Predialysis urea averaged 125.7 ± 30.6 mg/dL (range 72–202 mg/dL) (Table 4). No significant correlation was observed between PES and urea levels (Pearson r = 0.15, p = 0.194). Mean session duration was 3.93 ± 0.34 h. Neither Pearson (r = −0.188, p = 0.1111) nor Spearman correlation (ρ = −0.187, p = 0.1136) indicated significant associations with PES. Comparing sessions ≤ 4 h (n = 62) versus >4 h (n = 11), no significant difference in PES was detected (18.42 ± 6.37 vs. 15.91 ± 7.22; p = 0.2413). Mean ultrafiltration volume was 2256.2 ± 923.6 mL (range 300–4200 mL). Weight-normalized ultrafiltration rates were not calculated. Pearson correlation showed no significant association with PES (Pearson r = 0.10, p = 0.397). Kt/V values averaged 1.28 ± 0.25 (0.76–1.89). No significant correlation was observed between PES and Kt/V (Pearson r = −0.15, p = 0.209). Mean urea reduction ratio was 0.66 ± 0.08 (0.48–0.90). PES was not significantly correlated with urea reduction ratio (Pearson r = −0.164, p = 0.165).

4. Discussion

In this single-center cohort of maintenance hemodialysis patients, two variables—older age and the presence of ischemic heart disease—were significantly associated with higher pain interference as measured by the PES. These findings should be interpreted as hypothesis-generating rather than confirmatory, given the exploratory design, univariable analyses, and modest sample size.
The modest positive association between age and PES scores is consistent with broader chronic kidney disease literature, indicating that older adults often report greater interference of symptoms with daily functioning, even when overall symptom burden is comparable [37,46]. Foundational dialysis studies likewise document that pain is common and meaningfully impairs health-related quality of life, supporting the relevance of measuring pain interference rather than intensity alone [5,6]. However, existing evidence suggests that age is rarely a dominant determinant of pain interference once psychosocial and clinical factors—such as depression, multimorbidity, and sleep disturbance—are considered [11,13,28,30]. The small effect size observed in our cohort aligns with prior systematic reviews reporting heterogeneous and often modest associations between age and pain in hemodialysis, underscoring the need for larger, adequately powered studies [30].
A second key finding was the significantly higher PES scores among patients with ischemic heart disease. This association is biologically plausible, as ischemic cardiovascular conditions may contribute to pain through reduced peripheral perfusion, ischemic limb pain, angina, or musculoskeletal deconditioning. Observational studies demonstrate that peripheral arterial disease and ischemic cardiovascular pathology are common in dialysis populations and are associated with substantial pain interference and functional limitation [47]. Although the ischemic heart disease subgroup in our study was small, the direction and magnitude of the observed association are consistent with these mechanisms.

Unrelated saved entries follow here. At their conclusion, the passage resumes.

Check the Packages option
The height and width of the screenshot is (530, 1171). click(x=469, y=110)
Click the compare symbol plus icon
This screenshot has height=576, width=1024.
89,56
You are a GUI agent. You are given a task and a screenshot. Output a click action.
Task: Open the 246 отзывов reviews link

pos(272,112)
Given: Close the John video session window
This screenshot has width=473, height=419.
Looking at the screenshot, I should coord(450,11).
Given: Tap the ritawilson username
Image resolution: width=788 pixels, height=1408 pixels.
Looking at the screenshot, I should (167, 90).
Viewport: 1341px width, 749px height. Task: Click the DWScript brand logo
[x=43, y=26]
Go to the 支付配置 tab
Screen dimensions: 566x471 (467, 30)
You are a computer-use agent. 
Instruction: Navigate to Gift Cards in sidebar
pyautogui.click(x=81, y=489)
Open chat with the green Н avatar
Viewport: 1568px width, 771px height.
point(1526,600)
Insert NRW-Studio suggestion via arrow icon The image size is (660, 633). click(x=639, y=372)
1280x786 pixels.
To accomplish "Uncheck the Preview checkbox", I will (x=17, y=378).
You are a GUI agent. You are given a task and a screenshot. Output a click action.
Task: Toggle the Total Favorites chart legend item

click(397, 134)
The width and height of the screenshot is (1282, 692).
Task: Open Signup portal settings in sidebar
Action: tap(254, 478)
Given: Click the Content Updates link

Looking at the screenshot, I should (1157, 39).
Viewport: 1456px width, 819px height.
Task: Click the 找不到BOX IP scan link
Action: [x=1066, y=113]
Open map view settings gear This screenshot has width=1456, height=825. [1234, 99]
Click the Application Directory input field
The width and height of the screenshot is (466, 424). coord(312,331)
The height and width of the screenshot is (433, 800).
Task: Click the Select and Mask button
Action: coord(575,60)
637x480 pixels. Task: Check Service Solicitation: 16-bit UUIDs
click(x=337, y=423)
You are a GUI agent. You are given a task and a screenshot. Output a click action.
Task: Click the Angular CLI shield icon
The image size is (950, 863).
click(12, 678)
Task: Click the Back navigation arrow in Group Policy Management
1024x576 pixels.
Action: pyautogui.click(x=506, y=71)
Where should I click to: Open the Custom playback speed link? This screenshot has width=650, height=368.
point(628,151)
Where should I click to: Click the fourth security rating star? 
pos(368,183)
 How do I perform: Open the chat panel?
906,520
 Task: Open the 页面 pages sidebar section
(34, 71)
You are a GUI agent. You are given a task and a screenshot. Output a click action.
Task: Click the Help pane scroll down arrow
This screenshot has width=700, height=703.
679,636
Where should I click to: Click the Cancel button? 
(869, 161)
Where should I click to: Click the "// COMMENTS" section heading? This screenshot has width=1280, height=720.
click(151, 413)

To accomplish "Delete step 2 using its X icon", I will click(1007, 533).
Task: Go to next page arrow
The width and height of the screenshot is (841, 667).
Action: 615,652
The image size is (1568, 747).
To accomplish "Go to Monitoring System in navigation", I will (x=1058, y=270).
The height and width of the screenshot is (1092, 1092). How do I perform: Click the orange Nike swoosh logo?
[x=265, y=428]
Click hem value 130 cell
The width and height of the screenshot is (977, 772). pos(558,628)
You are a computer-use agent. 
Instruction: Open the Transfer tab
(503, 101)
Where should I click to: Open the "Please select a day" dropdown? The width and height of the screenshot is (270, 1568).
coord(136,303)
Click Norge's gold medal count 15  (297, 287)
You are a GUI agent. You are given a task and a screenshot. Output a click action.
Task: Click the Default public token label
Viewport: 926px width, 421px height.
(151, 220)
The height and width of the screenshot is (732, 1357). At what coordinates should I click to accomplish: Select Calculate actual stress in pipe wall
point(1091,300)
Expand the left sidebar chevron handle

Importantly, broader literature indicates that overall comorbidity burden often explains more variance in pain interference than individual diagnoses [30], and unmeasured factors such as depression or sleep disorders may partially confound this relationship.
In contrast, hypertension and diabetes mellitus were not significantly associated with PES scores. While diabetes has strong biological plausibility as a pain driver via peripheral and autonomic neuropathy, studies using structured neuropathic pain assessments suggest that diabetes is more strongly linked to neuropathic pain phenotypes than to global pain interference scores [12,13]. The lack of association observed here may therefore reflect limited statistical power, heterogeneity of pain mechanisms, or the fact that PES captures functional impact rather than pain type. Similarly, hypertension alone may exert limited influence on pain interference once psychosocial and comorbidity-related factors are considered [11,26].
No significant differences in PES scores were observed across sex, marital status, or educational attainment. Prior literature on demographic predictors of pain in hemodialysis is mixed, with many studies reporting attenuation or loss of significance after adjustment for clinical and psychosocial variables [1,2,10,28]. In particular, marital status appears to be a crude proxy for social resources; perceived social support has been shown to correlate more robustly with patient-reported outcomes than legal marital status [35]. Our null findings may therefore reflect limited power or the inability of simple sociodemographic markers to capture the interpersonal and psychosocial factors that modulate pain interference.
Pain interference was also not associated with vascular access type, dialysis vintage, or routine dialysis adequacy parameters, including predialysis urea, Kt/V, urea reduction ratio, session duration, and ultrafiltration volume. These results align with a substantial body of evidence showing weak and inconsistent relationships between small-solute clearance metrics and patient-reported symptoms, including pain [3,7,8,20]. Although access-related pain—particularly cannulation discomfort—is clinically meaningful and modifiable [14,15], episodic needling pain may not translate into higher global pain interference scores over several weeks, especially when other chronic pain contributors predominate. Similarly, while higher ultrafiltration rates are linked to intradialytic symptoms such as cramping and headache [3,17,18,32], PES emphasizes longer-term functional impact, which may be driven more strongly by chronic neuropathic, musculoskeletal, inflammatory, and psychosocial factors.
Regarding kidney transplantation, prior transplant history was not associated with lower PES scores, consistent with the literature showing that although transplantation improves many quality-of-life domains, clinically relevant pain often persists [43,44,45]. Persistent post-transplant pain may reflect irreversible neuropathy, osteoarticular disease, central sensitization, or treatment-related syndromes such as calcineurin-inhibitor–induced pain [12,48]. Patients expressing willingness to pursue transplantation showed a non-significant trend toward lower PES scores, with a small-to-moderate effect size. While not statistically significant, this directional signal is consistent with evidence linking higher symptom burden to poorer functioning and reduced treatment engagement [49]. At the same time, willingness to pursue transplantation is shaped by complex interactions among symptoms, knowledge, attitudes, and structural barriers, indicating that pain is only one component of transplant decision-making [14,31,45].
Taken together, our findings reinforce the concept that pain interference in hemodialysis is a multidimensional, biopsychosocial phenomenon that is only weakly related to routine dialysis adequacy metrics. The significant associations observed for age and ischemic heart disease should be viewed as exploratory signals requiring confirmation in larger, multicenter studies with comprehensive covariate adjustment. The predominance of null findings does not indicate absence of effect but likely reflects limited statistical power, heterogeneous pain mechanisms, and measurement constraints inherent to single-center cross-sectional designs.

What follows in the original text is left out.